In “Descascar uma maçã” and “Cuidar, arquivo de gestos”, Maria José Oliveira and Paula Pinto develop, respectively, reflections on the ritual of peeling an apple performed by the artist every morning. Nutrition as an elementary form of care and the repetition of a gesture as a permanent call for time that revises itself in its flow are examined by Maria José Oliveira from the transcription of the notes extracted from the long daily conversations held over the phone with Paula Pinto, and from the exploration of the various meanings contained in these gestures by the curator, whose attention to the idea of caring, and curation, is inseparable from the notions of archive and memory.
A similar purpose can be found in Ana João Romana’s contribution who, in “Uma possível biografia: Tereza Malaquias”, gives clues about this enigmatic figure, an artist and hypothetical comic book author from the 1930s-50s. The documents and drawings of Tereza Malaquias which were recently rescued from the trash are the motto for raising issues related to the protagonism and visibility of women in the artistic field of their time and the lack of memory as an act of negligence.
In “O terceiro corpo”, José Roseira and Catarina Leitão articulate a notion of otherness and self-extension that finds a powerful metaphor in beekeeping. Based on the daily work required in a house with a garden and in rearing animals, the relationship between animals and humans is evidenced as an ecosystem of relationships in mutual dependence that constantly activate gestures associated with the creation, maintenance and transformation of all things, and they are the place where nature becomes culture.

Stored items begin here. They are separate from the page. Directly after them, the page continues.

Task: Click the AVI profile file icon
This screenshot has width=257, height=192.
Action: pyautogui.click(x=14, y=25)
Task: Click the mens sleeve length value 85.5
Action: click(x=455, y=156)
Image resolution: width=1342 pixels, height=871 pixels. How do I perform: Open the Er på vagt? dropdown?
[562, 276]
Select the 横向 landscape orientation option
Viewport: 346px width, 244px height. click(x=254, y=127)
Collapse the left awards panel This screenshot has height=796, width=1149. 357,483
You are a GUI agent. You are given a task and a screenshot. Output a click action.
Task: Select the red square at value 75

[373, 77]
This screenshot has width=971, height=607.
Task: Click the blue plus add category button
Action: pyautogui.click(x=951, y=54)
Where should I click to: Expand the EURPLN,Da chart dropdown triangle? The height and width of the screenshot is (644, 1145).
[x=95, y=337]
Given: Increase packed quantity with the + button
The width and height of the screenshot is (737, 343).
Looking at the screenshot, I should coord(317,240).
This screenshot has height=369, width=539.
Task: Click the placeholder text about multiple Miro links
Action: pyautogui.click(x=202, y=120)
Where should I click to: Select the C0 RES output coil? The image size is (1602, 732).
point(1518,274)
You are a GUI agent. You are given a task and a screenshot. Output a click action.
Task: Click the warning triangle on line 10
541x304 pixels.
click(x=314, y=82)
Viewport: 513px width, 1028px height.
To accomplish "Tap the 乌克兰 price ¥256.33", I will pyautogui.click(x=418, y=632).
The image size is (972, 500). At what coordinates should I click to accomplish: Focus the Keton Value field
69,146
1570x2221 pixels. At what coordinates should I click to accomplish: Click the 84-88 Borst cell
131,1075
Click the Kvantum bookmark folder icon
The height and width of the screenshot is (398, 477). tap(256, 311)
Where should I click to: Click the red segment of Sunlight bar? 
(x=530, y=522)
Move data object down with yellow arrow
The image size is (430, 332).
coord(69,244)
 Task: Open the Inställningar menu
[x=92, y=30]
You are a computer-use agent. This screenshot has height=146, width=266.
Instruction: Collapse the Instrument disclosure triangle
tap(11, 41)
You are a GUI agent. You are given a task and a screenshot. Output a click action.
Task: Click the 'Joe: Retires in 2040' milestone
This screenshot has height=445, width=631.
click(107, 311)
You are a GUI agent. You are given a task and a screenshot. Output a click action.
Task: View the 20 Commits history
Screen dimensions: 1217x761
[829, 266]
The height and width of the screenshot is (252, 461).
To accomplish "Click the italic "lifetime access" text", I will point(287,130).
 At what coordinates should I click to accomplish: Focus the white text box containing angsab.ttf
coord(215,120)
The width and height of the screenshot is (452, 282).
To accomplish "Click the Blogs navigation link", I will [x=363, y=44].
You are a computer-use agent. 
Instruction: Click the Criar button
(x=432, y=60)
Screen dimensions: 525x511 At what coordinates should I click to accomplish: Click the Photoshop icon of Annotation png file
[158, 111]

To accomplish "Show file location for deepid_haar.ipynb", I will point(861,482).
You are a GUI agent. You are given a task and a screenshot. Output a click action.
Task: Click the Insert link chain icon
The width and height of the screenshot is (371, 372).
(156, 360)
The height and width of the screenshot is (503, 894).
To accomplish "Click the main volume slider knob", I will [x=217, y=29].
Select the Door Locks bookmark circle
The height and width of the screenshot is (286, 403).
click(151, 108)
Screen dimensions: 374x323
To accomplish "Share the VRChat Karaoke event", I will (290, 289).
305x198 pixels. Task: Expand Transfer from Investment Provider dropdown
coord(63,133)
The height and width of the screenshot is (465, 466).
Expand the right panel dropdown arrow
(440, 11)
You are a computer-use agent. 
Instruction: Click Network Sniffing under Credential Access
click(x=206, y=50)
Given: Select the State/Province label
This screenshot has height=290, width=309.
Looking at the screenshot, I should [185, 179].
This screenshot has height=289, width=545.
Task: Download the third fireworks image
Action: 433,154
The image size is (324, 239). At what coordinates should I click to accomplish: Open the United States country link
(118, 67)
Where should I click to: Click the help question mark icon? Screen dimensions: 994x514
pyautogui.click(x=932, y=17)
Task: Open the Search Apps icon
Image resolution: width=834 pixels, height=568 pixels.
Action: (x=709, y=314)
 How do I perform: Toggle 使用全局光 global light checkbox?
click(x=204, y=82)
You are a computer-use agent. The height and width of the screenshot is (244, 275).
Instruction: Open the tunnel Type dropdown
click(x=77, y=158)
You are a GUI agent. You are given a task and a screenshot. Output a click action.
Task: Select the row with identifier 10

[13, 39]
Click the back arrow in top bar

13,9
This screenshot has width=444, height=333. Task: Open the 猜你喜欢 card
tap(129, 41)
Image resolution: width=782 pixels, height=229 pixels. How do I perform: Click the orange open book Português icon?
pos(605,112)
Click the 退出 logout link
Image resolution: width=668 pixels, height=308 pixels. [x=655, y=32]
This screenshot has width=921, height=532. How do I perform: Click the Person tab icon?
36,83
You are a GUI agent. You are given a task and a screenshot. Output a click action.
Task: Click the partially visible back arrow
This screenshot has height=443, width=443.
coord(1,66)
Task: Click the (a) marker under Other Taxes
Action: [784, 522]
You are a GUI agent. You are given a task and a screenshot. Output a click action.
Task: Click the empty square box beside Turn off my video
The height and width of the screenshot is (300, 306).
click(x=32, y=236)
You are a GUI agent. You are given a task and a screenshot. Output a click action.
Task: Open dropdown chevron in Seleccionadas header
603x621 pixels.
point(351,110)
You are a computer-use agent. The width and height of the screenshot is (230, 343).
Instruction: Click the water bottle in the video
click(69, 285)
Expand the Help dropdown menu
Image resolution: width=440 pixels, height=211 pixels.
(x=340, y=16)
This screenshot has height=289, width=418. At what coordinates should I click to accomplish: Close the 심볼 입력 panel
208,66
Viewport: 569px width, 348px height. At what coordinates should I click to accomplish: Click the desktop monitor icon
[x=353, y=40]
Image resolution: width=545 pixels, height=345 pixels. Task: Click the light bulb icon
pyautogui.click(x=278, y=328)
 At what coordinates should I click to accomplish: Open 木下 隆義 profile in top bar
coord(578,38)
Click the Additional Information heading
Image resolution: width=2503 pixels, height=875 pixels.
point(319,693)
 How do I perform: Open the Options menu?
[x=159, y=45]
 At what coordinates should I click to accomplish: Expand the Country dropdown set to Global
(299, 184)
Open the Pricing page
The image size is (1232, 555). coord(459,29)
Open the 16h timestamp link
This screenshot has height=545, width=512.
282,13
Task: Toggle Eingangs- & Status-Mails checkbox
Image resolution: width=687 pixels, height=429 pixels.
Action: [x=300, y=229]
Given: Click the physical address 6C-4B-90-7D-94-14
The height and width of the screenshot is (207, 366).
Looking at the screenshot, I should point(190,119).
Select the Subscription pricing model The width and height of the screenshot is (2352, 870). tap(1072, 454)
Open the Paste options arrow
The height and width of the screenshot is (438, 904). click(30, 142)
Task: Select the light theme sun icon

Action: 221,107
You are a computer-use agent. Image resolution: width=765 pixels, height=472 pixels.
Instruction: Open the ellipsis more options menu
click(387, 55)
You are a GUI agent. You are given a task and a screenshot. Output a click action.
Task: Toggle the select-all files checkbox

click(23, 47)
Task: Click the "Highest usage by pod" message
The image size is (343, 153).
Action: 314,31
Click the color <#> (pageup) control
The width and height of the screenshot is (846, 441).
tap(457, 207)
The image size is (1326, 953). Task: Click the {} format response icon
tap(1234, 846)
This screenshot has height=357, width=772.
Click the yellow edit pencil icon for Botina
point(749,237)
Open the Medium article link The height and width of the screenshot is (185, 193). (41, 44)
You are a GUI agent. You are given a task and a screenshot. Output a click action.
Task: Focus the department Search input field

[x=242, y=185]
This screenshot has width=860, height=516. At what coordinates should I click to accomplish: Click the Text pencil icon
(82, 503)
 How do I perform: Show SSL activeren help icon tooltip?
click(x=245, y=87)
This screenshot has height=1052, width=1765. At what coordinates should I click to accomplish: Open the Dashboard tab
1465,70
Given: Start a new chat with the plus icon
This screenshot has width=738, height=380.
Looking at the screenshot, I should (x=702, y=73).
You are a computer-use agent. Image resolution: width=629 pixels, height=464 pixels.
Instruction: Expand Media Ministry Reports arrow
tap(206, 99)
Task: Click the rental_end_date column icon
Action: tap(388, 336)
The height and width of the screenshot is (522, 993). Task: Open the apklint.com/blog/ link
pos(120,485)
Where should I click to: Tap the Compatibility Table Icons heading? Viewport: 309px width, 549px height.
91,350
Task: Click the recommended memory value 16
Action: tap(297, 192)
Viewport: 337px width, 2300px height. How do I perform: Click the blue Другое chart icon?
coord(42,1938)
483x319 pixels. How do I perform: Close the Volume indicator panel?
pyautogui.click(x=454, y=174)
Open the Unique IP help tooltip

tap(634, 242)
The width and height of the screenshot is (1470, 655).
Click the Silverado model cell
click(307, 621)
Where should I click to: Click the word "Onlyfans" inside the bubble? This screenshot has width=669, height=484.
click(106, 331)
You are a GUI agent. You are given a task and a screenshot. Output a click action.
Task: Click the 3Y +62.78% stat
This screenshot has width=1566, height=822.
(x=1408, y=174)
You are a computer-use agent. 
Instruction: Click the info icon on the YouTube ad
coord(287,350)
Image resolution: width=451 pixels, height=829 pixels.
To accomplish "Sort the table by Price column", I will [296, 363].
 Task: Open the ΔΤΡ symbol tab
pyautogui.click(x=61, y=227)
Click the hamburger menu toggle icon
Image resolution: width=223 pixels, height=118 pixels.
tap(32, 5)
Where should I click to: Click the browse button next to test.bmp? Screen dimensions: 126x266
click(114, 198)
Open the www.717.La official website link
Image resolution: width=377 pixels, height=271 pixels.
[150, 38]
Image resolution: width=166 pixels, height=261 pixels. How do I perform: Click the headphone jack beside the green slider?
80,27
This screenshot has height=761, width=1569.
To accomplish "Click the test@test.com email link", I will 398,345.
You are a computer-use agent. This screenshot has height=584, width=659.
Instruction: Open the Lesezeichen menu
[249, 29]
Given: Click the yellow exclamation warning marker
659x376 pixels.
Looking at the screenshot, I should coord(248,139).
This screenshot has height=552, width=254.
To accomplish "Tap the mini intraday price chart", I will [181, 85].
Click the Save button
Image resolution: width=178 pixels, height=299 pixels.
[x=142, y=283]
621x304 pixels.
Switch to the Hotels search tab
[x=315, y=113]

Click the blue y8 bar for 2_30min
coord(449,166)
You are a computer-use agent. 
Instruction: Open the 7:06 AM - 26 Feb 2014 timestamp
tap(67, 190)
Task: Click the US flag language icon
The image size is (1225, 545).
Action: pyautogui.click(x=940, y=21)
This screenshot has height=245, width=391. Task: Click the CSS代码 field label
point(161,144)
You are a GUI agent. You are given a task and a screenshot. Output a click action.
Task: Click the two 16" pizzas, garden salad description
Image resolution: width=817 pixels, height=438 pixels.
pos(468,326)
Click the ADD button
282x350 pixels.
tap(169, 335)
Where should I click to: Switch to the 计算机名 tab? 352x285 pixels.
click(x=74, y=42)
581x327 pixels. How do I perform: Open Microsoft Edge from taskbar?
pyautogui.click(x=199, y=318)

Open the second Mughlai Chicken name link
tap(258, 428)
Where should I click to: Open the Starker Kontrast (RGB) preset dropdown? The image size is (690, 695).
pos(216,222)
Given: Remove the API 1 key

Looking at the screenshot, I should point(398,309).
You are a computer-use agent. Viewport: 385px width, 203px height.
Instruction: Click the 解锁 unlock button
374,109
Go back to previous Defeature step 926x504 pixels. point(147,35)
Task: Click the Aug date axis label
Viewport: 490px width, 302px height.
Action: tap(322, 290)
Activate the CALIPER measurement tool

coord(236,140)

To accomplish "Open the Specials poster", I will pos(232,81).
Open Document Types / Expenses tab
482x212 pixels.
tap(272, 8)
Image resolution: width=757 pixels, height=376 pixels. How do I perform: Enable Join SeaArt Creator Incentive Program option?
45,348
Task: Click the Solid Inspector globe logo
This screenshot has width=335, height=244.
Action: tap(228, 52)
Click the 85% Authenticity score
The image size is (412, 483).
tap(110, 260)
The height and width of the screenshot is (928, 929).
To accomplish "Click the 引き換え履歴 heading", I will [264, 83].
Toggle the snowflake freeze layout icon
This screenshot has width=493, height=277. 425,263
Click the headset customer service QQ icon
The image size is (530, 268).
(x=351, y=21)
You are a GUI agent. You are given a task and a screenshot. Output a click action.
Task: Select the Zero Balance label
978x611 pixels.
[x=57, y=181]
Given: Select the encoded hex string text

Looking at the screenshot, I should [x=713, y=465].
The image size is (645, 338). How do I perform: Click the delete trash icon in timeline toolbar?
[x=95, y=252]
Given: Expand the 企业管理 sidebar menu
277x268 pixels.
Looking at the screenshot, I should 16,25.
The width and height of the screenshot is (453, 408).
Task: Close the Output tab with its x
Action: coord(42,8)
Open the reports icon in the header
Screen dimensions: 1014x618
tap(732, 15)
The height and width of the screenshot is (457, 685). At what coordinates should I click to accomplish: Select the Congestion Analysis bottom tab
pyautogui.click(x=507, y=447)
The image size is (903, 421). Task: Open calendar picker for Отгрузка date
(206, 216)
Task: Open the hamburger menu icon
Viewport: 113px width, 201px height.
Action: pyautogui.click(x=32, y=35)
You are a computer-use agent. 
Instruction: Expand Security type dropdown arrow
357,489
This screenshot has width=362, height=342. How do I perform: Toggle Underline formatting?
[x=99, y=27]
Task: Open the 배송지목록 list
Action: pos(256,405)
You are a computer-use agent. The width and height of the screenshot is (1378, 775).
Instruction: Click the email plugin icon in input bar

In “Amores-Perfeitos”, Isabel Carvalho describes her difficulties in acquiring the legal status of informal caregiver and uses humour as a strategy to confer existence to the multiplicity of gestures involved in the acts of caring. Together with some drawings made by her and in which the person she cared for collaborated in, Carvalho’s essay looks at the difficulty in communicating the experience of care and how it requires to be translated and narrowed into a legally recognizable language.
In “Do cuidado, ou as horas malgaxes”, Liliana Coutinho contrasts two perspectives on time (time divided in terms of productivity and time divided in terms of care), while confronting different cultural notions of caring: caring as a practice “naturally” integrated into daily life and caring as an abrupt requirement, the result of the needs imposed by the pandemic.
The regular mailing of correspondence, a procedure that is part of the usual artistic promotion of events, is also part of Ricardo Valentim’s artistic work. His postcard combines care as attention to a friend’s health status and care as a curatorial practice, including references to a work of art and an exhibition that trigger in the artist a comment on the need to “decolonize” artistic institutions, in the form of a humorous interjection.
In “Together/Apart: Mapping Filmmaking and Screening Practices for Mental Health Activism”, the OWTC group presents itself through the description of its dynamics as a group and how the care they promote in the field of mental health, especially in times of confinement, acquires new meanings and new practices through the organization of collective and inclusive cinema viewings.
Finally, the technical drawing by Victor Beiramar Diniz shows a part of his intervention in the flowerbeds of the central reservation of 24 de Julho Avenue, in Lisbon, and is connected with some notes on caring as a cultural domestication of nature in order to reduce its destabilizing force and its jouissance. Carelessness as an operation intrinsic to the general functioning of nature is explored here through the attempt to remove artifice from human interventions on living vegetable matter.